_EXERCISE REQUIREMENTS_
In the entries below, find the line with "2024-6-15 14:24 (1184, 1290)" and the line with "18605565917 (1074, 1377)". Return those two lines and all lines between them, exactly.

[Data items]
%%

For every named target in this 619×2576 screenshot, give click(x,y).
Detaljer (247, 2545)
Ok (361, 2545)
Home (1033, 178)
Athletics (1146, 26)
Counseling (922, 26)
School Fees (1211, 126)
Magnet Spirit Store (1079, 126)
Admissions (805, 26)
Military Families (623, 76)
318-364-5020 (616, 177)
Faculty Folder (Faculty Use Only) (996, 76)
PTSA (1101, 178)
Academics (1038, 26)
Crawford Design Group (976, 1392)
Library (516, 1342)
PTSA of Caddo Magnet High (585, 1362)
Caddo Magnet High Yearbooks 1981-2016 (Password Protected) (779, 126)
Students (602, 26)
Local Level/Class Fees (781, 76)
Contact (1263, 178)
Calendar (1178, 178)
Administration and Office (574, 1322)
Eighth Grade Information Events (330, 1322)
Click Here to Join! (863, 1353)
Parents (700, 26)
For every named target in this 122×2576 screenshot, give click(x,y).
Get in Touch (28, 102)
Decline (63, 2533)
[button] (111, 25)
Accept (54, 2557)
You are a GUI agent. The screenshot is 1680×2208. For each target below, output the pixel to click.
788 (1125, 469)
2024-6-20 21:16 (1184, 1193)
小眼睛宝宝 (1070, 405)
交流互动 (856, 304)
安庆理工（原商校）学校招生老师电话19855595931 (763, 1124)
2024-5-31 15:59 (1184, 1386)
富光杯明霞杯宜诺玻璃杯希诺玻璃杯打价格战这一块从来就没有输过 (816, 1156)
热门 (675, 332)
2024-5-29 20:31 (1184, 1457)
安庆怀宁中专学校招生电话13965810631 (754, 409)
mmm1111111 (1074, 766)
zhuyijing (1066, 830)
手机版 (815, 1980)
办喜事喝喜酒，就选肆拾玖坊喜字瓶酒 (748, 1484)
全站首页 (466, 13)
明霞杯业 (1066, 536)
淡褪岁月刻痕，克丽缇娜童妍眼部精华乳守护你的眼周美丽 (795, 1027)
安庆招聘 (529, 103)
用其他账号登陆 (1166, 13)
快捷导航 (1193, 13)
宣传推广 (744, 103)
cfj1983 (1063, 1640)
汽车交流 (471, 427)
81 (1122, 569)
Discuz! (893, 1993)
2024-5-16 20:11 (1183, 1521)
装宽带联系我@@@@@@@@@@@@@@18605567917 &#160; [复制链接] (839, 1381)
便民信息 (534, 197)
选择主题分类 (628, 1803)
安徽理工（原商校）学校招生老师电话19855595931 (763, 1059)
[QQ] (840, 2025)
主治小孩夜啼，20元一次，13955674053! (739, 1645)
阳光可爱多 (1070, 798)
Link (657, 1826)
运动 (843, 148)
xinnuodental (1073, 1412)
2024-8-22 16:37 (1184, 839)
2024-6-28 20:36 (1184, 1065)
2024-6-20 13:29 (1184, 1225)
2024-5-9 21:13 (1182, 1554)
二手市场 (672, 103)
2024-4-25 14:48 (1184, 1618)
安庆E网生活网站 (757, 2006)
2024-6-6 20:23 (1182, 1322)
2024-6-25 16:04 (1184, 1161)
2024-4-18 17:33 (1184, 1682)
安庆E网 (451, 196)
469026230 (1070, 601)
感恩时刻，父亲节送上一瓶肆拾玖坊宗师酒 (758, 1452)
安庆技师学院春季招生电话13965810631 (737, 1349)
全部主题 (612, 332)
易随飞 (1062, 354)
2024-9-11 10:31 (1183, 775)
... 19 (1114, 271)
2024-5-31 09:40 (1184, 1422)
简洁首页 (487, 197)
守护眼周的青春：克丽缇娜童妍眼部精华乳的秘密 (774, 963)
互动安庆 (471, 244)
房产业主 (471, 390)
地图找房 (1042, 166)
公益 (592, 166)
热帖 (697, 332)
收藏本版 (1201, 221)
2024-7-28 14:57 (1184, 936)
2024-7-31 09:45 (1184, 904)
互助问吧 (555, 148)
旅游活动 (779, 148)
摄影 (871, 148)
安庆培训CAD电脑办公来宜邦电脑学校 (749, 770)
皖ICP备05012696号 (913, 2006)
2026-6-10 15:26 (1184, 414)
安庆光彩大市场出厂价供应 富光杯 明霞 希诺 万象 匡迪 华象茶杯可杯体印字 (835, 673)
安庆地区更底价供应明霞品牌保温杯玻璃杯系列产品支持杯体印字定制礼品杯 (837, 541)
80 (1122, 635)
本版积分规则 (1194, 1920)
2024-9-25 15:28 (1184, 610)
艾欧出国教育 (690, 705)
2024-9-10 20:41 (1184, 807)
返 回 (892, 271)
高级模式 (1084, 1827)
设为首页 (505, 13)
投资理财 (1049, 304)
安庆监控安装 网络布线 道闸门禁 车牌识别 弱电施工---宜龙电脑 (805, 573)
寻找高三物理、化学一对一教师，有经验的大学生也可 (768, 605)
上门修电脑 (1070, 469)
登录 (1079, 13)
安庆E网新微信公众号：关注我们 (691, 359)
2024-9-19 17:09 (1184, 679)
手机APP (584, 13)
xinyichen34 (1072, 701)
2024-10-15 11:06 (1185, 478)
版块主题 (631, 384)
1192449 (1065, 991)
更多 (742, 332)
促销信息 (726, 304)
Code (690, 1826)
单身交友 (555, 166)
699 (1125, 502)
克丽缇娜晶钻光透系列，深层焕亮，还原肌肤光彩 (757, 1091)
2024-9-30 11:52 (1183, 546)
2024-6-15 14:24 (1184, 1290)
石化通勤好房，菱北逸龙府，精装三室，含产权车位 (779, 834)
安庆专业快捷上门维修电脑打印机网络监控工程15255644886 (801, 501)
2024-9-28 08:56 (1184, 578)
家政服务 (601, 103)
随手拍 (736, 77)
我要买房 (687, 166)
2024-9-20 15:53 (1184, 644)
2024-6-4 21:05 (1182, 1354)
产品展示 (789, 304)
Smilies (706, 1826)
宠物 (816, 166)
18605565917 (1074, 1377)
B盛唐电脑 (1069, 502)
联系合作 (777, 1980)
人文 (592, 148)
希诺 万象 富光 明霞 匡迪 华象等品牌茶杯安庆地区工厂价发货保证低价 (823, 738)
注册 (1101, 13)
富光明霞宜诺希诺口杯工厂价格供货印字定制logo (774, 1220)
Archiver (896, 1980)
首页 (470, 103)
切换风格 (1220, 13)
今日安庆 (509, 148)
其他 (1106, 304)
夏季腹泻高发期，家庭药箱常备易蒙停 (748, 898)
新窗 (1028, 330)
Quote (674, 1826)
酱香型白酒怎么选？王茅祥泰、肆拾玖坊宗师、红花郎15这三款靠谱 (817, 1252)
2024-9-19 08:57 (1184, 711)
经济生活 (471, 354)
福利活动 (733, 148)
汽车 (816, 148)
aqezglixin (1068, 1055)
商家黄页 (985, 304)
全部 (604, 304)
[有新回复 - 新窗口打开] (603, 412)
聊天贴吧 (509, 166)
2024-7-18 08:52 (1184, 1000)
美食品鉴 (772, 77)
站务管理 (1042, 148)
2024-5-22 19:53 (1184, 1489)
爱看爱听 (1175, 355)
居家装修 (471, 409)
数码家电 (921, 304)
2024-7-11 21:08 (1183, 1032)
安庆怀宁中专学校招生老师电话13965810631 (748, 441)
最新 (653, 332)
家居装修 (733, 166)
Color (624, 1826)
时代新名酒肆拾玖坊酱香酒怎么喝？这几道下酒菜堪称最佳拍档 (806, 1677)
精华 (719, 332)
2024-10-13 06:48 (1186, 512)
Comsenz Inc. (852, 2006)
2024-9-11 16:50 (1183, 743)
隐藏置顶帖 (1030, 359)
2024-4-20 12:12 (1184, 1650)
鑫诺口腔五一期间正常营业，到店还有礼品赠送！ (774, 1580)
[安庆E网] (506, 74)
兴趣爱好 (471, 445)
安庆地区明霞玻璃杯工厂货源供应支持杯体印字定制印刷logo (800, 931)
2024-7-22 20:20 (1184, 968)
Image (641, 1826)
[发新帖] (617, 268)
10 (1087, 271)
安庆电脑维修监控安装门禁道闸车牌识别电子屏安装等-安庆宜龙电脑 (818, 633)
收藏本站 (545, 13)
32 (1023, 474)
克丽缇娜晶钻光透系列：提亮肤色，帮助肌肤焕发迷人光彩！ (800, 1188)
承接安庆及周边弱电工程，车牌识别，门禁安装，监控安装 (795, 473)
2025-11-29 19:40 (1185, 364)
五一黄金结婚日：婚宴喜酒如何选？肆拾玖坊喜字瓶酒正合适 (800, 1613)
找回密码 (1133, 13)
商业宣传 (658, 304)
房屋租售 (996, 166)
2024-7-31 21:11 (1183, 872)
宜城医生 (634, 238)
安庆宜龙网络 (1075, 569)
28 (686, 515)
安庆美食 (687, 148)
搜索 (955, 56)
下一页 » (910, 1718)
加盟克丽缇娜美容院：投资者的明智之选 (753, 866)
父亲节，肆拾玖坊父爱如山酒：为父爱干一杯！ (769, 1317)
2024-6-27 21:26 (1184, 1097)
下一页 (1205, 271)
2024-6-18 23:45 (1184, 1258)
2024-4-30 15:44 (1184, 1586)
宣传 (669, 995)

%%

_EXERCISE OUTPUT_
2024-6-15 14:24 (1184, 1290)
石化通勤好房，菱北逸龙府，精装三室，含产权车位 (779, 834)
安庆专业快捷上门维修电脑打印机网络监控工程15255644886 (801, 501)
2024-9-28 08:56 (1184, 578)
家政服务 (601, 103)
随手拍 (736, 77)
我要买房 (687, 166)
2024-9-20 15:53 (1184, 644)
2024-6-4 21:05 (1182, 1354)
产品展示 (789, 304)
Smilies (706, 1826)
宠物 (816, 166)
18605565917 (1074, 1377)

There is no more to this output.